▶ TASK DESCRIPTION
Everything from the line containing "Click the Server URL settings gear icon" through the line containing "Given: Click the Descripción text field" should be repeated exactly, and nothing else from the data.

▶ SOURCE MATERIAL

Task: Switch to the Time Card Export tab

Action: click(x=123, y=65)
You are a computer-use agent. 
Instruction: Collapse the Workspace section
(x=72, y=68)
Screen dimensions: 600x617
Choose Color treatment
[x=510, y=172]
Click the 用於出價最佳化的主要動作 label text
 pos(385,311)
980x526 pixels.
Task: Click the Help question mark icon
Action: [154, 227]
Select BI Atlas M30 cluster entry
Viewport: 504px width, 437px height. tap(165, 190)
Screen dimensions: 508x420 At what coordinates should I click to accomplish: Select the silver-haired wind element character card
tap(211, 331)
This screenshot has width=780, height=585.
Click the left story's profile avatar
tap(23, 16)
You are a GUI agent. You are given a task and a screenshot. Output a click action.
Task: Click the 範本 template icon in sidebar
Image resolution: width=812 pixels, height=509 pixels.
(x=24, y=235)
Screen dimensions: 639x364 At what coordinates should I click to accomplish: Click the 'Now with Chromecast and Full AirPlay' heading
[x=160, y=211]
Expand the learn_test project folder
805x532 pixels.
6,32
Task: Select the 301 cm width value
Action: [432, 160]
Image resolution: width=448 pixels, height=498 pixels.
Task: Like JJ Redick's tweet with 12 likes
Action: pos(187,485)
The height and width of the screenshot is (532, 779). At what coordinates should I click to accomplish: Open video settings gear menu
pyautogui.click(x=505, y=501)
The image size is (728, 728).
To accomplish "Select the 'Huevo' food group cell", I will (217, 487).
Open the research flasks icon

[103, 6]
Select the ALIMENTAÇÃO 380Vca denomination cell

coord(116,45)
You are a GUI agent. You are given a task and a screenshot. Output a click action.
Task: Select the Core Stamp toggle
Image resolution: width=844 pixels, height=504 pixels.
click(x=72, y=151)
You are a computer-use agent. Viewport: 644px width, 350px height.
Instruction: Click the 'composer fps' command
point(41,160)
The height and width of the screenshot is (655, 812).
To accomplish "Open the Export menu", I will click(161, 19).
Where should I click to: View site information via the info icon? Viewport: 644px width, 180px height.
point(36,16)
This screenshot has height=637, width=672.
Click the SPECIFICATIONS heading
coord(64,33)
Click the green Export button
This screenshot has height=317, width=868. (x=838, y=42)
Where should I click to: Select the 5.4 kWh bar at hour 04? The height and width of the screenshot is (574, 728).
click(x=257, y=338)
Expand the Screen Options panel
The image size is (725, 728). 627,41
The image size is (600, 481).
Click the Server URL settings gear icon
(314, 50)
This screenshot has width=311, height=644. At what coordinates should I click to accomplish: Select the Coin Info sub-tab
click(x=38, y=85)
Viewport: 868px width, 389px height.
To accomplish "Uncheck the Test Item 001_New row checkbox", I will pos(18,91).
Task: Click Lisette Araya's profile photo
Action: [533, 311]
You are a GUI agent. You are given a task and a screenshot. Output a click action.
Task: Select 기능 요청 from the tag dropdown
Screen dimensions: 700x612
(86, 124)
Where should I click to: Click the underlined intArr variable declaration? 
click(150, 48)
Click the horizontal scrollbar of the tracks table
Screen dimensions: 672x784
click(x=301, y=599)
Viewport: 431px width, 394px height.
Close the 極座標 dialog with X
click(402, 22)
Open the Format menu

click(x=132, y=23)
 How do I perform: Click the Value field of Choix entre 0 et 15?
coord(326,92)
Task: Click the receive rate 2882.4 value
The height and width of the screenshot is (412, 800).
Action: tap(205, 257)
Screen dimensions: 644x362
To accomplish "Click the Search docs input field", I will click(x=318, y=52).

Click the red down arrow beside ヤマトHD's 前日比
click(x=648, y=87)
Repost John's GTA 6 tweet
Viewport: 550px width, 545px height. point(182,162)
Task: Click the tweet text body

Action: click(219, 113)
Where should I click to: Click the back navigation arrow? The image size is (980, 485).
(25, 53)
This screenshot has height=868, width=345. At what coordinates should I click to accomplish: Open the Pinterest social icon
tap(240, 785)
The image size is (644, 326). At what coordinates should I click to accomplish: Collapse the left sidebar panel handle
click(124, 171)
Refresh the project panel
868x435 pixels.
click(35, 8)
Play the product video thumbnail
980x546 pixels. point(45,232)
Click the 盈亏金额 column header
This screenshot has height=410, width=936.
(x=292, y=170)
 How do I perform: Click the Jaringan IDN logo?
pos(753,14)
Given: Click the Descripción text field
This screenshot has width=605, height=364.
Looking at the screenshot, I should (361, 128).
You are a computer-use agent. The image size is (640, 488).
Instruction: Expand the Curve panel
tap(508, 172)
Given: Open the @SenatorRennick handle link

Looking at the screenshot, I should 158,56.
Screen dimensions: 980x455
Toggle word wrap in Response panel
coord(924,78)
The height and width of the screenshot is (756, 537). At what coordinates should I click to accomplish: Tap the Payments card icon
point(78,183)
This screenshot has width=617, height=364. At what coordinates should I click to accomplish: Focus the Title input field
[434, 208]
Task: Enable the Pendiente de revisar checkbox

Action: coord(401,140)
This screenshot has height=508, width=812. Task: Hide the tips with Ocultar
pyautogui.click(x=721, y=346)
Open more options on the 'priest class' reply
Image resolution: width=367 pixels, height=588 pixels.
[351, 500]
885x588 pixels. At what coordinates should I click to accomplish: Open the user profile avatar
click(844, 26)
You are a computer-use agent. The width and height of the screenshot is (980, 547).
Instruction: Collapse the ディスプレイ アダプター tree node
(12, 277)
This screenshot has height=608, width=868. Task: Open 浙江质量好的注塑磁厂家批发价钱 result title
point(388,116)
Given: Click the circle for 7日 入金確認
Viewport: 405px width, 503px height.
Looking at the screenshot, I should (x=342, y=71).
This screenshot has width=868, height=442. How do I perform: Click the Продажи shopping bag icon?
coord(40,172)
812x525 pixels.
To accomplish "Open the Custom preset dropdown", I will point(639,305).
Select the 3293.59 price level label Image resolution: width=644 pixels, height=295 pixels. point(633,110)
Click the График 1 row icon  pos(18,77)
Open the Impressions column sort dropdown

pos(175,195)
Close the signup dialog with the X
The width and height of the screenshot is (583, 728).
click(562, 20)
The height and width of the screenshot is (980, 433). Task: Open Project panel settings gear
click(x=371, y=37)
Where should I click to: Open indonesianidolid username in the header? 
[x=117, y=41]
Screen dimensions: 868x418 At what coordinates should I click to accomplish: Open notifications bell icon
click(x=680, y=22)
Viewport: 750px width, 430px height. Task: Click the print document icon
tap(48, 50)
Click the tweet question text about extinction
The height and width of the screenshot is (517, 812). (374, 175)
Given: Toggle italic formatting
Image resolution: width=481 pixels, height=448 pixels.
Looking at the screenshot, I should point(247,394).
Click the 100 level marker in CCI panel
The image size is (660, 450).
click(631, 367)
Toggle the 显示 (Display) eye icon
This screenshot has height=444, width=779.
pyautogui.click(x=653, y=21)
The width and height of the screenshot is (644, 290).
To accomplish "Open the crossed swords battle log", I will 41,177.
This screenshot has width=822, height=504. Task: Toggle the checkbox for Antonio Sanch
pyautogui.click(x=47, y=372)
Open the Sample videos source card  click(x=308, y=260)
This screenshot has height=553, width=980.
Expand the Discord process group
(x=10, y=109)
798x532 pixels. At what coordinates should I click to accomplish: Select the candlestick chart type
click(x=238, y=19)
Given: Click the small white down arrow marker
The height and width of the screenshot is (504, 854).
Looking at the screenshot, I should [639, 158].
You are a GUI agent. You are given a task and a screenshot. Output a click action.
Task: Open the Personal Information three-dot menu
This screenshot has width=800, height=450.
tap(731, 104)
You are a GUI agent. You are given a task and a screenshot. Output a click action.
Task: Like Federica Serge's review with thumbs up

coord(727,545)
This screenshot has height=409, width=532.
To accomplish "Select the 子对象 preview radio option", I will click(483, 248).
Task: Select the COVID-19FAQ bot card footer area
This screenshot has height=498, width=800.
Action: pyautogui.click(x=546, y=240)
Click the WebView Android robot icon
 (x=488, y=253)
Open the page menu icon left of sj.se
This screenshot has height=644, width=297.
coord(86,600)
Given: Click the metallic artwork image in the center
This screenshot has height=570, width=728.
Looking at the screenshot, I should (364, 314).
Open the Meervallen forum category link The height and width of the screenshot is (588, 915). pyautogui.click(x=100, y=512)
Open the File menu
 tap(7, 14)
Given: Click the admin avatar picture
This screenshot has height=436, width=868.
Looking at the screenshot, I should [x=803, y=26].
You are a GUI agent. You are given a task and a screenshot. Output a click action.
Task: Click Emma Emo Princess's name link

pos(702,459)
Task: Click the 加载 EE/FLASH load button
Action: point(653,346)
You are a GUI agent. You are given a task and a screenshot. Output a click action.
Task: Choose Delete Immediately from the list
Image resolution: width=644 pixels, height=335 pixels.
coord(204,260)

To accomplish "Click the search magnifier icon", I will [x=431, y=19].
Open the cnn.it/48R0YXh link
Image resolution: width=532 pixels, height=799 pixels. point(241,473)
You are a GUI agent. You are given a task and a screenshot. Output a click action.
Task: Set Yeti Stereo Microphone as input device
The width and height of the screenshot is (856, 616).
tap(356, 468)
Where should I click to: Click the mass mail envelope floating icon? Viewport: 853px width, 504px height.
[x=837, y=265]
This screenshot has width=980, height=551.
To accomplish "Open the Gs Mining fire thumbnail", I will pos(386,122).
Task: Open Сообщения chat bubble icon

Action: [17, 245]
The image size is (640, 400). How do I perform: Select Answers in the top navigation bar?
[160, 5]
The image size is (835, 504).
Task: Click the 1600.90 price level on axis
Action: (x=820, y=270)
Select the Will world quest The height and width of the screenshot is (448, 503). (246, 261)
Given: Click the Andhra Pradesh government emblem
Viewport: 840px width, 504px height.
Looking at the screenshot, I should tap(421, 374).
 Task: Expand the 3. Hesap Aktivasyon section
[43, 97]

▶ TASK SOLUTION
Click the Server URL settings gear icon
(314, 50)
This screenshot has width=311, height=644. At what coordinates should I click to accomplish: Select the Coin Info sub-tab
click(x=38, y=85)
Viewport: 868px width, 389px height.
To accomplish "Uncheck the Test Item 001_New row checkbox", I will pos(18,91).
Task: Click Lisette Araya's profile photo
Action: [533, 311]
You are a GUI agent. You are given a task and a screenshot. Output a click action.
Task: Select 기능 요청 from the tag dropdown
Screen dimensions: 700x612
(86, 124)
Where should I click to: Click the underlined intArr variable declaration? 
click(150, 48)
Click the horizontal scrollbar of the tracks table
Screen dimensions: 672x784
click(x=301, y=599)
Viewport: 431px width, 394px height.
Close the 極座標 dialog with X
click(402, 22)
Open the Format menu

click(x=132, y=23)
 How do I perform: Click the Value field of Choix entre 0 et 15?
coord(326,92)
Task: Click the receive rate 2882.4 value
The height and width of the screenshot is (412, 800).
Action: tap(205, 257)
Screen dimensions: 644x362
To accomplish "Click the Search docs input field", I will click(x=318, y=52).

Click the red down arrow beside ヤマトHD's 前日比
click(x=648, y=87)
Repost John's GTA 6 tweet
Viewport: 550px width, 545px height. point(182,162)
Task: Click the tweet text body

Action: click(219, 113)
Where should I click to: Click the back navigation arrow? The image size is (980, 485).
(25, 53)
This screenshot has height=868, width=345. At what coordinates should I click to accomplish: Open the Pinterest social icon
tap(240, 785)
The image size is (644, 326). At what coordinates should I click to accomplish: Collapse the left sidebar panel handle
click(124, 171)
Refresh the project panel
868x435 pixels.
click(35, 8)
Play the product video thumbnail
980x546 pixels. point(45,232)
Click the 盈亏金额 column header
This screenshot has height=410, width=936.
(x=292, y=170)
 How do I perform: Click the Jaringan IDN logo?
pos(753,14)
Given: Click the Descripción text field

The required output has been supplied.